** Start of Dataset rows **
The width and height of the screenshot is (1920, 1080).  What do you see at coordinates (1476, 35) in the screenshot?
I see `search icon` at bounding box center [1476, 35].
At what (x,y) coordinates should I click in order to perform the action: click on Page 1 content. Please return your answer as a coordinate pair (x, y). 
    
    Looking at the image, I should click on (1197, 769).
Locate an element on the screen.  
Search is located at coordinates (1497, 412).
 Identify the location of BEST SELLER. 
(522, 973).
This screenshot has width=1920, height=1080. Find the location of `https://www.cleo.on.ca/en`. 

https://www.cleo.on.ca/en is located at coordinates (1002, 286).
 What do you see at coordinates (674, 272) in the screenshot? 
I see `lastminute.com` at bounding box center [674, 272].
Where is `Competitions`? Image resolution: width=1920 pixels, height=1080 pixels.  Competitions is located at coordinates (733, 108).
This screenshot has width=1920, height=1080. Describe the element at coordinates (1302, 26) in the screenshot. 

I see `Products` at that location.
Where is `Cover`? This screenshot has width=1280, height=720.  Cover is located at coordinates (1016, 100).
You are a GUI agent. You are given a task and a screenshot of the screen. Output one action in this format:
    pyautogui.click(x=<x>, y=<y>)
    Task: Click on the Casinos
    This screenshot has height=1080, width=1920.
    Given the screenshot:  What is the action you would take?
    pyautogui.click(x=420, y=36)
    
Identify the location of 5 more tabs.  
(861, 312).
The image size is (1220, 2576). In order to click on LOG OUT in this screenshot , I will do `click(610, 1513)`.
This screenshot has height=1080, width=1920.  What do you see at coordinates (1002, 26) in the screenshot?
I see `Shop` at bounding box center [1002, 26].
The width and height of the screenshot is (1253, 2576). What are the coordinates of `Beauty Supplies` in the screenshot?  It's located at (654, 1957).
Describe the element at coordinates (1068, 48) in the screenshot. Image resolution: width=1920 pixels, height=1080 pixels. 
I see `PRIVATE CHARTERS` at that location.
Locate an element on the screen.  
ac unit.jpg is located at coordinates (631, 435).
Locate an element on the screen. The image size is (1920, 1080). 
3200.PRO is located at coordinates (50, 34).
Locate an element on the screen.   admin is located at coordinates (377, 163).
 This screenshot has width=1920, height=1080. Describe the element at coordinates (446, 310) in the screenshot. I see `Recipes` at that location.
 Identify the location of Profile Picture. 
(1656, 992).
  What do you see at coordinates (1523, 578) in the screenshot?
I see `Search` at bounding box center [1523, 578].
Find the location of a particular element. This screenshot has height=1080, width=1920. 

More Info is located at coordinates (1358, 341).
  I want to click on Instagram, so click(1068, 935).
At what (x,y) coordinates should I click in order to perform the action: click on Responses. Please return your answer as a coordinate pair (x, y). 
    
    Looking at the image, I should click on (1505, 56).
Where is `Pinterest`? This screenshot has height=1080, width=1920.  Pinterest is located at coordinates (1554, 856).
** End of Dataset rows **
Reproduce verbatim the records from the line containing "26) in the screenshot?" through the line containing "The width and height of the screenshot is (1253, 2576).", including both of those lines.

» **Answer to the exercise**:
This screenshot has height=1080, width=1920.  What do you see at coordinates (1002, 26) in the screenshot?
I see `Shop` at bounding box center [1002, 26].
The width and height of the screenshot is (1253, 2576). What are the coordinates of `Beauty Supplies` in the screenshot?  It's located at (654, 1957).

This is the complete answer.